LH: I think it is a little of both. I was the first Black player to play on a regular basis at Madison and I kind of opened up the door for my other brothers to play. Howard ended up playing at Indiana State, Willie went to Idaho State, and another brother went to IUPUI. In a small town back then there was not much else to do besides sports: we saw it as a way out of our situation.
JT: You were an assistant at your alma mater until 1977, but shortly after you accepted another job the Evansville team and coaching staff was killed in a plane crash. What was your reaction when you heard about the crash, and how did it feel to know that you would have been on that flight had you stayed at your old job?
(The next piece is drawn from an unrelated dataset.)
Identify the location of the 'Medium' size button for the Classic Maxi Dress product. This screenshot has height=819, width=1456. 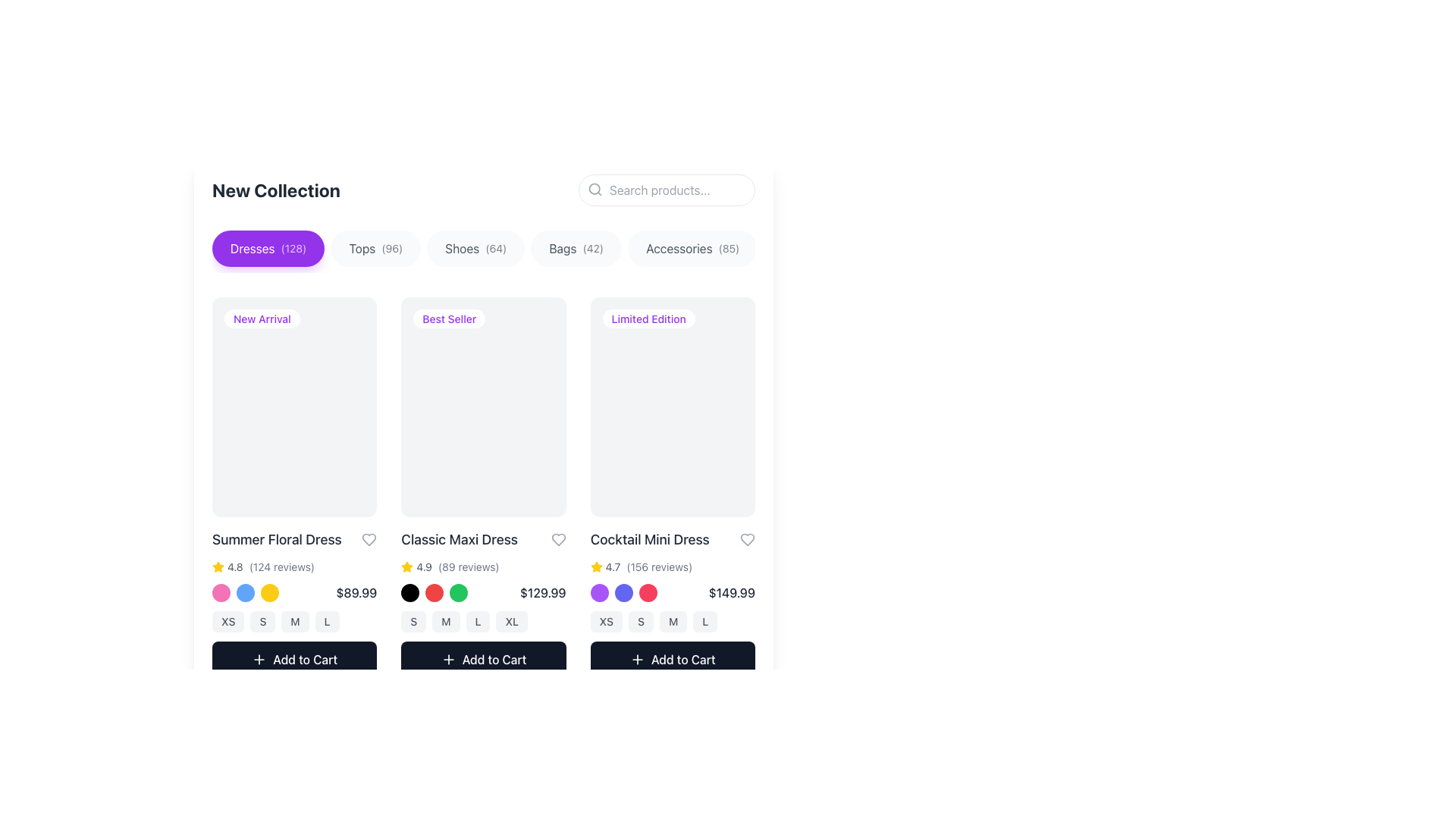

LH: I knew most of the boys on the team because I was there for the summer and I knew all the coaches as well. I got a call at 3AM the night it happened and I was just in shock. Even today I still cannot believe it. I very possibly could have been on that plane, but I left Evansville because I had an offer to become a high school head coach. There were so many great people on that plane who were killed. I heard from someone that it was supposed to be Notre Dame's plane but that Evansville took it because they had to play sooner than Notre Dame had to.
Humes is also on Jon's list of best fantasy players in MVC history.
Bradley: Hersey Hawkins (1988) 3008 PTS (#1), 259 STL (#1), 53.9 FG% (#5), 80.6 FT% (#5), 2-time All-American, 2-time conference POY, national POY
Creighton: Kyle Korver (2003) 1801 PTS (#5), 172 STL (#4), 371 3PM (#1), 89.1 FT% (#1), 45.3 3P% (#1), 2-time All-American, 2-time conference POY
Drake: Josh Young (2010) 1789 PTS (#1), 248 3PM (#1)
Evansville: Larry Humes (1966) 2236 PTS (#1), 2-time All-American, conference POY
Illinois State: Doug Collins (1973) 2240 PTS (#1), 3-time All-American
Indiana State: Larry Bird (1979) 2850 PTS (#1), 1247 REB (#1), 240 STL (#1), 53.3 FG%, 82.2 FT%, 3-time All-American, 2-time conference POY, national POY
Missouri State: Curtis Perry (1970) 1835 PTS (#2), 1424 REB (#1), 2-time All-American, conference POY
Northern Iowa: Ben Jacobson (2006) 1787 PTS (#3), 154 STL (#4), 203 3PM (#1)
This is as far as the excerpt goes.